A ANVISA – Agência Nacional de Vigilância Sanitária – em sua publicação intitulada Manual de Segurança Hospitalar, que é referência para todas as unidades hospitalares do Brasil, indica por diversas vezes o ozônio no uso contínuo da água hospitalar, sobretudo contra bactérias entéricas e organismos patogêncios, causadores de diversas doenças tais quais febre tifóide, diarréias, vermes e até mesmo esterilização de equipamentos cirúrgicos.
O USO DA ÁGUA NO AMBIENTE HOSPITALAR
A água pode conter organismos nocivos à saúde, como as bactérias entéricas causadoras da febre tifóide; organismos patogénicos como a “Entamoeba histolytica”, causadora da desinteria amebiana; vermes (cercárias de esquistossomas); vírus e bactérias na forma esporulada.
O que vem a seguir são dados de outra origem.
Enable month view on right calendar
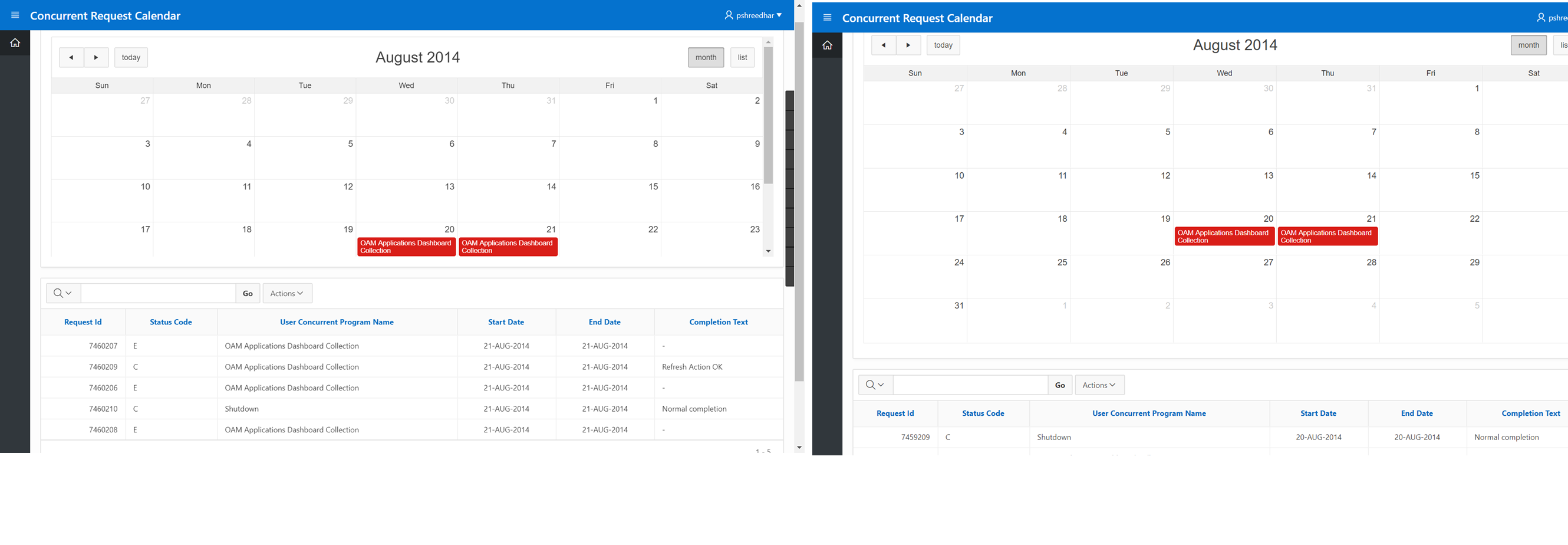Screen dimensions: 1568x545 point(1529,44)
Assim, é necessário que procedimentos relativos ao tratamento da água sejam feitos, tais como esterilização e desinfecção. Os processos de esterilização devem ser executados quando não puder existir nenhuma forma de vida na água que vai ser utilizada.
Os processos de desinfecção normalmente são feitos empregando-se um agente oxidante, o qual oxida o sistema enzima-proteína e ainda paralisa o metabolismo da glucose, determinando a morte do organismo. São exemplos de agentes oxidantes o hipoclorito de cálcio, cloreto de cálcio, hipoclorito de sódio, ozônio, luz ultra-violeta, prata e outros. Devem ser utilizados de acordo com as disponibilidades da instituição hospitalar.”